Chapter 3 How are GLMs “different”?
3.1 Introdution
So, we’ve talked about the issues that linear models can run into. The question now is how do we deal with these issues? What we’re going to need to do is expand the type of model we’re trying to fit. In linear regression we assumed two things: that the response variable \(Y_i\) is distributed normally, with constant variance \(\sigma^2\), and that the mean of the response variable is a linear combination of the explanatory variables. These two assumptions can be stated as
- \(Y_i \sim \mathcal{N}(\mu_i,\sigma^2)\)
- \(\mu_i = \beta_0 + \beta_{1}X_{i,1}+...+\beta_{k}X_{i,k}\)

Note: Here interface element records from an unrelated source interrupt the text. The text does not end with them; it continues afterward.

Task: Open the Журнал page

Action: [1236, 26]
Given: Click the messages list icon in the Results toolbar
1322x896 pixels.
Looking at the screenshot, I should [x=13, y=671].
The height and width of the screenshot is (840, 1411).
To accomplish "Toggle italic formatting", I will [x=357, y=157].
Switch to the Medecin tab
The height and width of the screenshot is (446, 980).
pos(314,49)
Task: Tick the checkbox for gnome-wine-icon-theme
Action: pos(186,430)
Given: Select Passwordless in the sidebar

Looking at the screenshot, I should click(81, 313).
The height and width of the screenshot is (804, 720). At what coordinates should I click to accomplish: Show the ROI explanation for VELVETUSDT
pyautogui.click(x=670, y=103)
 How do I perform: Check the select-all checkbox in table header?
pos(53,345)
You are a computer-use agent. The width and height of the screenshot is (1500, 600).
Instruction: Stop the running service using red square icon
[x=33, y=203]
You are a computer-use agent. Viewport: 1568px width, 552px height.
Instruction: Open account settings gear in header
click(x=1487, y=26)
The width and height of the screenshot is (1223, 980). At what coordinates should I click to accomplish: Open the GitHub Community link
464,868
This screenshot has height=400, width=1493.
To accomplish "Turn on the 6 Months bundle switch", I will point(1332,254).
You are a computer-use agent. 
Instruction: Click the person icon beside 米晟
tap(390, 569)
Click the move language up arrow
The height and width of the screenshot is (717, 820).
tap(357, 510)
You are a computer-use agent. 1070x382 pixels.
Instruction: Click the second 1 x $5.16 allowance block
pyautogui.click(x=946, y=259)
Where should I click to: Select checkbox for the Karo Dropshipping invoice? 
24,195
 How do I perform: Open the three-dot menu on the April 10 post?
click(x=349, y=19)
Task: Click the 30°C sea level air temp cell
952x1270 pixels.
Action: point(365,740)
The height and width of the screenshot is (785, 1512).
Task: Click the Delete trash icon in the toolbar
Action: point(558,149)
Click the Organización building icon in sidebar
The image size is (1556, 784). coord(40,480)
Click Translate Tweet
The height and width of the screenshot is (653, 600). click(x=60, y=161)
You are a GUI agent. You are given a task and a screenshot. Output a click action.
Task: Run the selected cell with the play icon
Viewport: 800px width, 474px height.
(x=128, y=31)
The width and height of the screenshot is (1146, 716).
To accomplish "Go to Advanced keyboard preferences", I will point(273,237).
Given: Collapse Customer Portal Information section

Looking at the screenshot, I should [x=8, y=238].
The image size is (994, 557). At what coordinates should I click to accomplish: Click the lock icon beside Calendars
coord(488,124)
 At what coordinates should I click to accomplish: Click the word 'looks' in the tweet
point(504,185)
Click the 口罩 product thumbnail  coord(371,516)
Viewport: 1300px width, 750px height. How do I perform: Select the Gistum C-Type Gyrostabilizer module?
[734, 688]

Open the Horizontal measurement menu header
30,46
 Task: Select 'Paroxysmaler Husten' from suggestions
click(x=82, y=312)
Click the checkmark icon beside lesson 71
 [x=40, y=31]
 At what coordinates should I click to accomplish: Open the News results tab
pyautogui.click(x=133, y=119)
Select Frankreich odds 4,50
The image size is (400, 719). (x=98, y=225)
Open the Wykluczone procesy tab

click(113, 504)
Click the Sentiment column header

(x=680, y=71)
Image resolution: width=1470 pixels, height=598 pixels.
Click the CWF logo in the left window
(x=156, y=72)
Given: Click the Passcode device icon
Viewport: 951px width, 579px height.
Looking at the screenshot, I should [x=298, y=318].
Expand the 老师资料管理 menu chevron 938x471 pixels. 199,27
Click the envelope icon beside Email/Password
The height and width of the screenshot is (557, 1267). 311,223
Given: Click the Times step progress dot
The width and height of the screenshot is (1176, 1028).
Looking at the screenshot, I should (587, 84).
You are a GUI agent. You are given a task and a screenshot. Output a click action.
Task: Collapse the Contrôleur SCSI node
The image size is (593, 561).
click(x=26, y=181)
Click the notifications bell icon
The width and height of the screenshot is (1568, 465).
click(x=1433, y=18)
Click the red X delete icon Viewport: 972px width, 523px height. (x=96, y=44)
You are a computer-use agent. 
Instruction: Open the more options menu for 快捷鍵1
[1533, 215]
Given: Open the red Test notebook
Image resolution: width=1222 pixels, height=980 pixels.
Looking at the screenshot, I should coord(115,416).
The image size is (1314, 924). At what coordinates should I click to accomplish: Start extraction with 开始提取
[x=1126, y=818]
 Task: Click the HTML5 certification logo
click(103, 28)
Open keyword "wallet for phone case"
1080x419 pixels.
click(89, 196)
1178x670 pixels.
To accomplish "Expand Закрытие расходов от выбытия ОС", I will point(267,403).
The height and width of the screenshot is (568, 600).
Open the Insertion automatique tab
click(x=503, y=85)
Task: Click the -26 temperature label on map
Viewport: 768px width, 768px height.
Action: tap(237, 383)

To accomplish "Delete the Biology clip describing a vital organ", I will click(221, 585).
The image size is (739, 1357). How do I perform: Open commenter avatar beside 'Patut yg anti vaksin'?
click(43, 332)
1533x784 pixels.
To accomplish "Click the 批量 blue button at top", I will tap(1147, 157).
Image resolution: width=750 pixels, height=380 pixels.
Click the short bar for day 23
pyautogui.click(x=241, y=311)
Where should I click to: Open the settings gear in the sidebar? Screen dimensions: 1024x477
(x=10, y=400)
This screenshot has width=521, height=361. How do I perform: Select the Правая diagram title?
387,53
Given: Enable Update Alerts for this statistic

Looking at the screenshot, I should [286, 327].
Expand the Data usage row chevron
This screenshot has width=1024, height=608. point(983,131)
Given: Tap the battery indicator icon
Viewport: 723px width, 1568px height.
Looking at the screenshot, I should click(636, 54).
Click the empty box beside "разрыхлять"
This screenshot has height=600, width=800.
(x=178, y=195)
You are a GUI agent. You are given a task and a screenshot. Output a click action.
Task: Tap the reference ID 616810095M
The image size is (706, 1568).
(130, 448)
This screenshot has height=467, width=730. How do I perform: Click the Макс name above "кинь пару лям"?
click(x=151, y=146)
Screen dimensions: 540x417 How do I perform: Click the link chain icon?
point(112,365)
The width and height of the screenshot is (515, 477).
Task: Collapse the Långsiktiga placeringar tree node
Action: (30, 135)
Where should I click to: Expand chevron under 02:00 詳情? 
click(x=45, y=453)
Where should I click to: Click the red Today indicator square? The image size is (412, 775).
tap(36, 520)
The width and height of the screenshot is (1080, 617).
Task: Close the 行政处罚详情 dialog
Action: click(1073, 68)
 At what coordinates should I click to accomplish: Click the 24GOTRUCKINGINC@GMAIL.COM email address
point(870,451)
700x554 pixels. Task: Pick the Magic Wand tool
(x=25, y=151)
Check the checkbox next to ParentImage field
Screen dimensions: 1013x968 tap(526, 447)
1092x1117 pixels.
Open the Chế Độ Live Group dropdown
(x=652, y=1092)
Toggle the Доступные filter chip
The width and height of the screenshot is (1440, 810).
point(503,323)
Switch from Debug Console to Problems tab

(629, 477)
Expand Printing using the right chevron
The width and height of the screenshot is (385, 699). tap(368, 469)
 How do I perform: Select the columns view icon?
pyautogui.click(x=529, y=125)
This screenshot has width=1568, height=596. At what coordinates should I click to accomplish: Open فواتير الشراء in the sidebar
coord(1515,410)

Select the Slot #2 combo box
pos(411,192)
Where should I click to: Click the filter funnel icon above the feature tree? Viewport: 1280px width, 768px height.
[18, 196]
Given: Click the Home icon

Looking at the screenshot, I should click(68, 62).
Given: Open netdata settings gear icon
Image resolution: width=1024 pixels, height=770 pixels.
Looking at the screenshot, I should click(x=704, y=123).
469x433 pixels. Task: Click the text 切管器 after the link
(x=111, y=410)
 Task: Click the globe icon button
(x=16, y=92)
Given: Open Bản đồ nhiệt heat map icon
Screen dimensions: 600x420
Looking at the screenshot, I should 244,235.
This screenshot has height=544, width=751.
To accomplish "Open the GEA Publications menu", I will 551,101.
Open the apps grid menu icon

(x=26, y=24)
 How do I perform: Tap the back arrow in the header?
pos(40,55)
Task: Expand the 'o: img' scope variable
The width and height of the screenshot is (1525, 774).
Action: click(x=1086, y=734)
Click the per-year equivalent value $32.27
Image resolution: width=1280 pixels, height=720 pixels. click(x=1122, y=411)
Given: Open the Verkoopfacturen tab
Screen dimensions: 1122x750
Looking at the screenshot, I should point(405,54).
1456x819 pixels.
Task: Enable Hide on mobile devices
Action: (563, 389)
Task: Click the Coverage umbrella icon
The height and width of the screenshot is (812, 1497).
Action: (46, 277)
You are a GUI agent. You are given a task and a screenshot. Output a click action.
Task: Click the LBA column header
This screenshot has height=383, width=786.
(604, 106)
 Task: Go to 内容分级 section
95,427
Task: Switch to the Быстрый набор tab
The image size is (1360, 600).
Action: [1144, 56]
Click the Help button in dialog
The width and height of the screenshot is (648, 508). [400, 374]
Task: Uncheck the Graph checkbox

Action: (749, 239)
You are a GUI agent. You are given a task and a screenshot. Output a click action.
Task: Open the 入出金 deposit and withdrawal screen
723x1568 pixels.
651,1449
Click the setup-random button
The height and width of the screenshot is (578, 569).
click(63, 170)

In this chapter we’re going to make our model more general by expanding these two assumptions. The first assumption, which we will call the random component, is going to change from \(Y\) being distributed normally to \(Y\) being distributed according to some probability family. The second assumption is going to change from \(\mu_i\) directly equaling the linear predictor to some function of \(\mu_i\) being equal to this linear predictor.
3.2 Assumptions of a GLM
GLMs are made up of two components: a random component, and a structural component. In general, what we’re saying is that the response variable of interest is a random variable that follows a specific probability distribution (random component). This probability distribution is, in some way, related to a linear combination of the explanatory variables (systematic component). This linear combination of the explanatory variables is where the “linear” in “generalized linear model” comes from. In linear regression, which is a special case of the generalized linear model, the random component is that Y comes from a normal distribution: \(Y_i\sim N(\mu_i,\sigma^2)\) and the systematic component is that the mean is some linear combination of the explanatory variables: \(\mu_i=\beta_0+\beta_1X_{1i}+...+\beta_kX_{ki}\). With GLMs, our goal is to extend this framework so that we’re not just limited to the normal distribution for the random component of our model, for reasons we discussed in the last chapter.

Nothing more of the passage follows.